I know there are multiple ways.
- Python/CLI script, and pipe stdin/stdout (which might be able to make long running as well.)
- ZeroMQ
- Full blown web server (HTTP) Falcon looks nice.
I might have to fear about startup time of Python scripts as well.
What I want,
Actually, I have tried MeCab directly (in Docker), but there is a little complication.
const { spawn } = require('child_process')
async function main () {
const p = spawn('mecab')
p.stdout.on('data', (data) => {
const s = data.toString().split('\n').map(row => row.split('\t')[0])
console.log(s)
})
p.stdin.write('日本語です')
p.stdin.write('\n')
await new Promise(resolve => p.stdout.once('data', resolve))
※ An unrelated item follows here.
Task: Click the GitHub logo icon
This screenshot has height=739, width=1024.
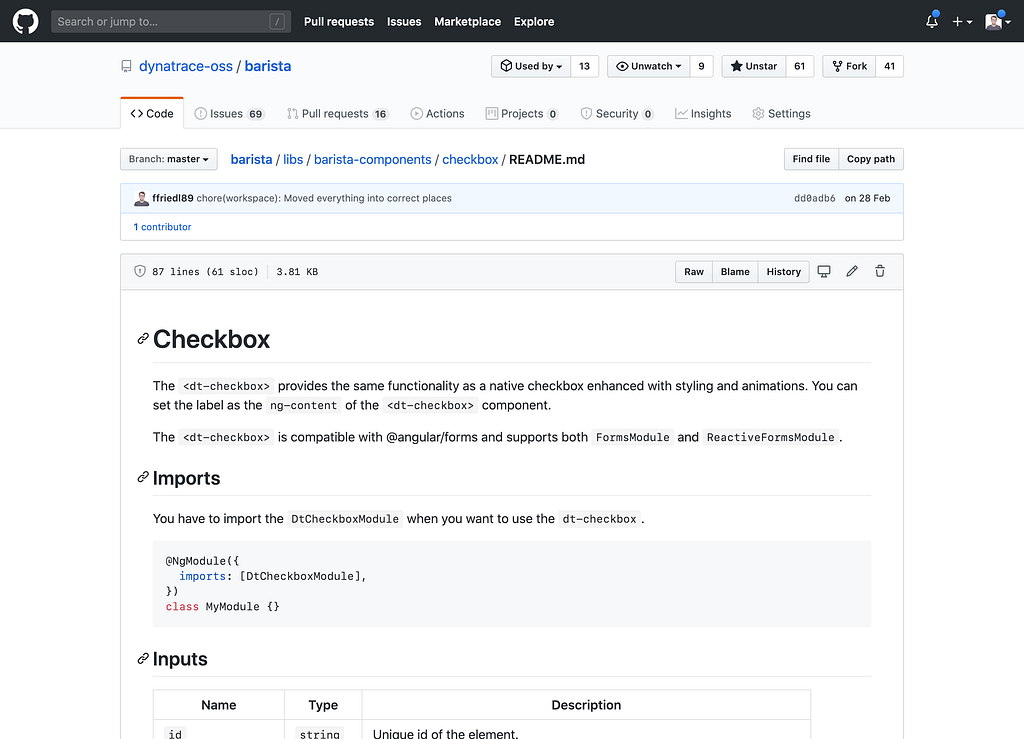Action: click(25, 21)
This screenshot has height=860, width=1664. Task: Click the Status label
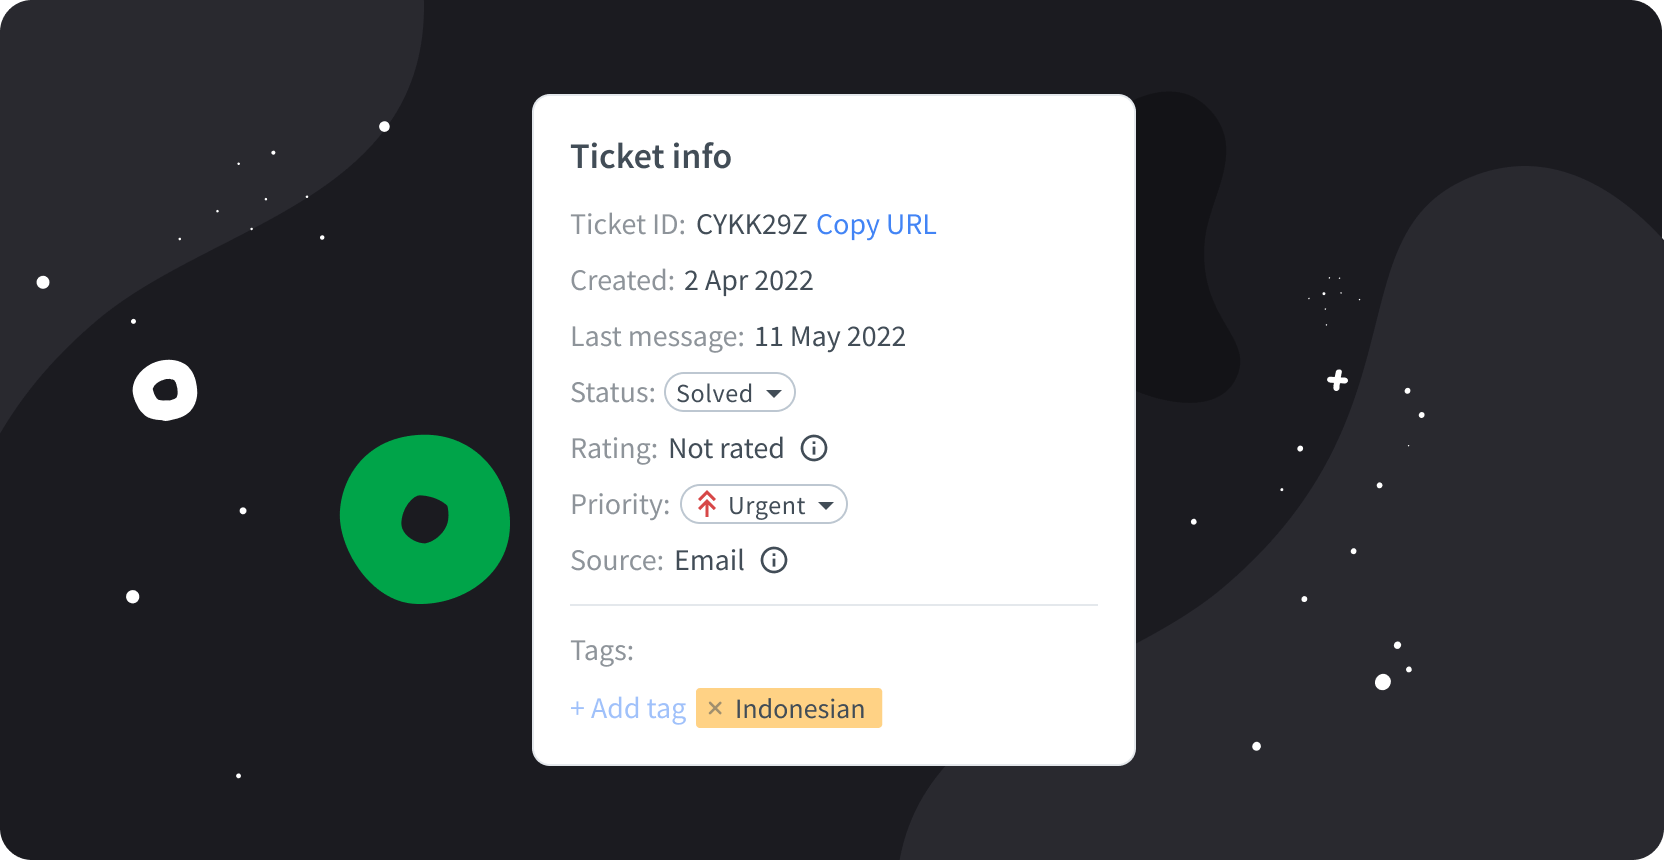(611, 392)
p.stdin.write('すもももももももものうち')
p.stdin.end()
}
main()
Top comments (3)
Spawning child processes often works,
but if you plan to scale, things can go totally wrong.
Just check
mecab-lite
node module implementationEasy as typing
npm i mecab-lite
Consider using web-sockets, it gives you two-way communication, starting with python client implementation
Implementing web-sockets server using node can be even easier
I am using ZeroMQ quite consistently for interfacing different languages or different programs. On the one hand, it makes it a breeze to work with sockets, etc. on the other, if you are sharing a lot of data very quickly, you have no control on queue sizes, etc. in order to balance the load or stop the publisher, etc. I am using it to stream data from 2 sCMOS cameras, and it can very quickly choke the computer.
If your python program is short lived, but you need to run it very often, you should be careful with startup and tear down times. Perhaps it would be better to have a long-lived process that is always eager for tasks.
What I like about ZMQ is that you have implementations in a myriad of languages, and therefore it can be easily extended in the future, if you ever need to add another language, or if you go distributed.